Overview of health in Lugyny district

Here are some health statistics for one remote Ukrainian administrative district from the Zhytomir area Lugyny district, which is not one of the most contaminated regions. Comparison is made between two years just before the accident (1984 1985) and 1995 - 1996, ten years after. All the medical information for this study was collected by the same people in the Central Hospital before and after the catastrophe, using the same equipment and the same protocols.

The proportion of detected tuberculoses which were of a very aggressive type doubled. Endocrine pathology in children increased 10-fold. Goitres were not registered before the accident but ten years later were found in 12 or 13 children per 1000. Neonatal morbidity increased between 4 and 13-fold. Total mortality increased from 10.9 per 1000 to 15.5. Life expectancy declined from 75 years to 65.

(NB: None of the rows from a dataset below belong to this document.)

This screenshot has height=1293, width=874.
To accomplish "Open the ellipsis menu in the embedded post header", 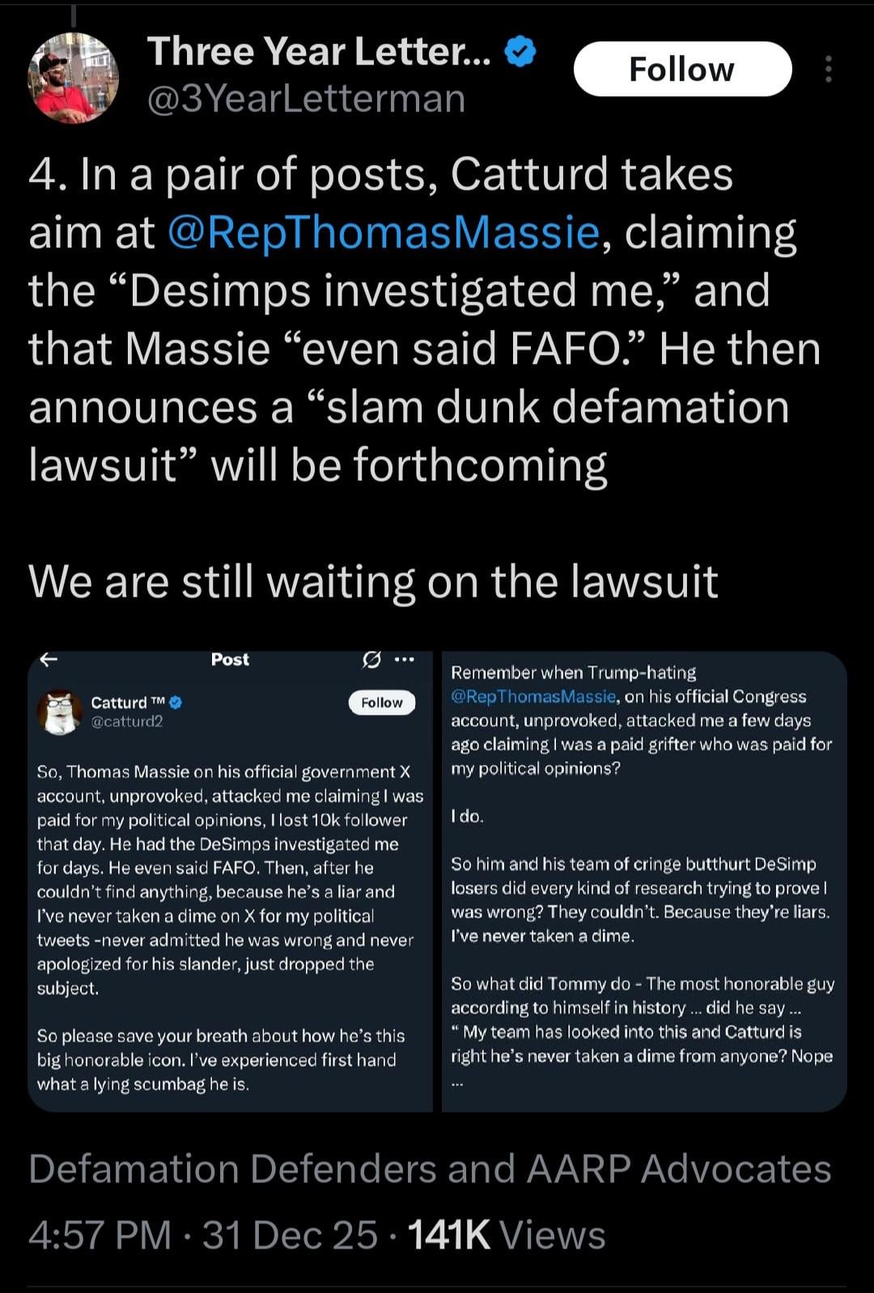I will 403,660.
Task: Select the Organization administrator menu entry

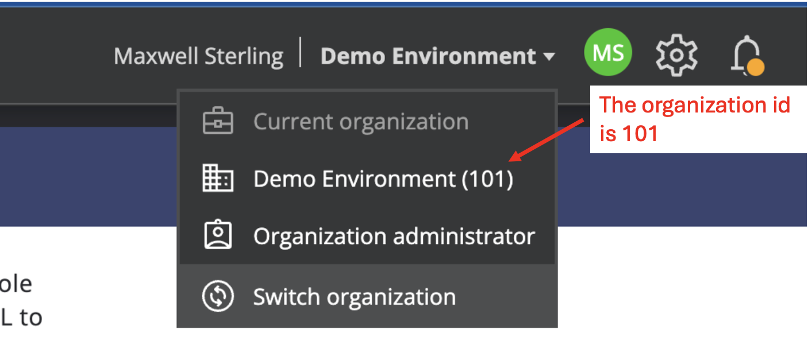Action: [x=394, y=236]
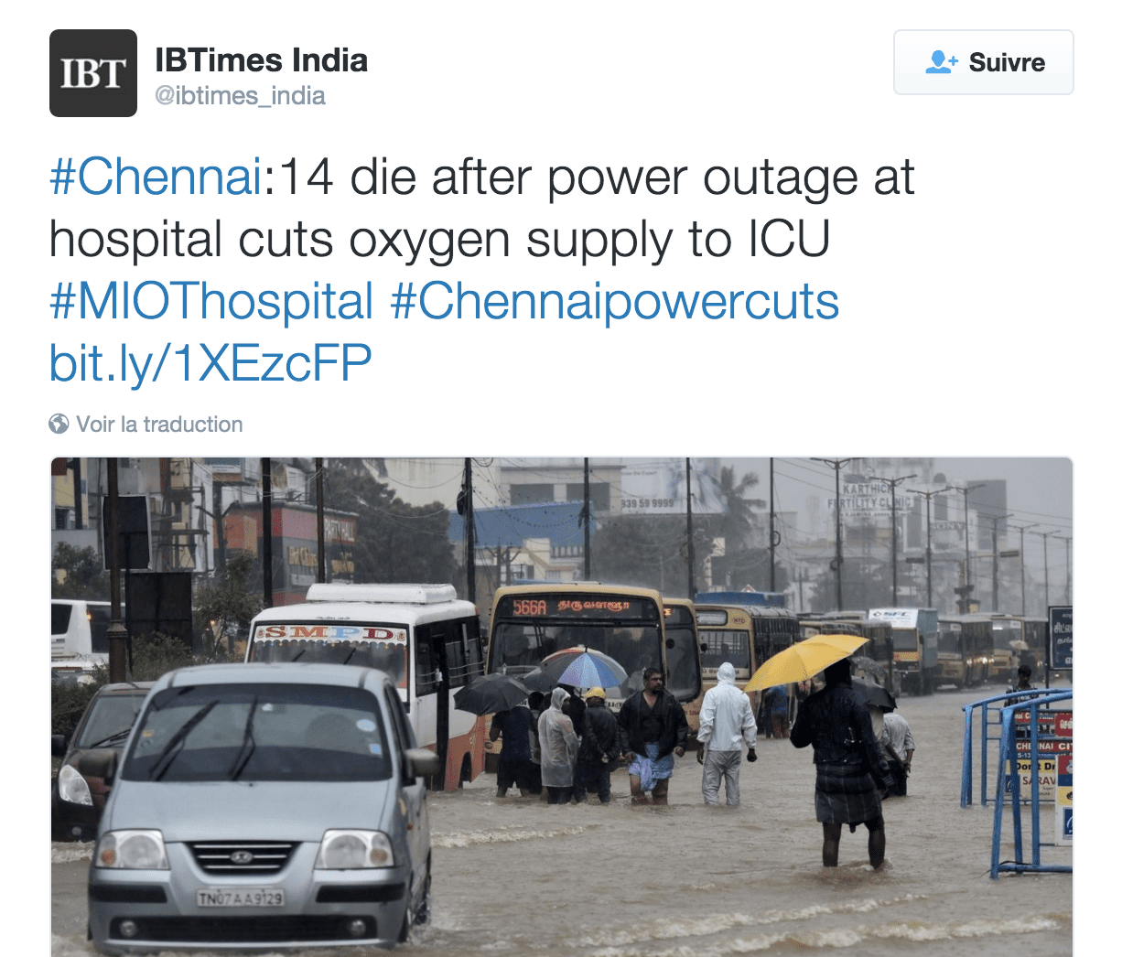Click the globe translation icon
The height and width of the screenshot is (957, 1122).
pos(59,425)
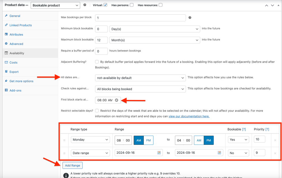The height and width of the screenshot is (178, 282).
Task: Open calendar picker for date range start
Action: [x=159, y=153]
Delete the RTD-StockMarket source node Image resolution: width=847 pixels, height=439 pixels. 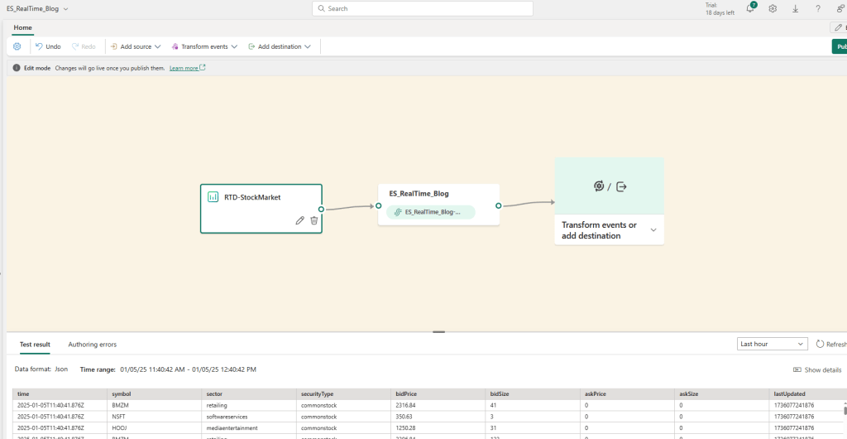point(313,220)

Life-expectancy remaining to a patient in Lugyny District after being diagnosed with lung or stomach cancer shrank from 38 62 months before the accident to 2 7 months afterwards. The CERRIE Minority Report (p. 126) observes that this reduction in life expectancy runs counter to the view that increased incidence of cancer since the Chernobyl accident has been an artefact caused by increased vigilance and hence better ascertainment. Some commentators (apologists for nuclear power) claim that if doctors do more screening, more thyroid cancer will be detected. However, better ascertainment ought to mean earlier detection and hence more effective treatment and a better prognosis. In the Lugyny overview we see a dramatically worse prognosis after a lung or stomach cancer diagnosis the average patient now survives for only 4 months, instead of between 3 and 5 years before Chernobyl. Only four explanations are readily apparent:

1.                doctors are not looking for cancer as assiduously as before Chernobyl, so they detect it very late in its course;

2.                treatment resources are much reduced;

3.                cancer patients fear that their cancer was caused by radiation;

4.                the post-Chernobyl cancers are of a more aggressive type.

The first of these is contrary to the general pattern. The second is possible and should be investigated. The third is, to put it mildly, contentious (nuclear apologists claim that the increase in ill-health in the region is caused by radiophobia). The fourth is consistent with many observations in the region including non-cancer diseases.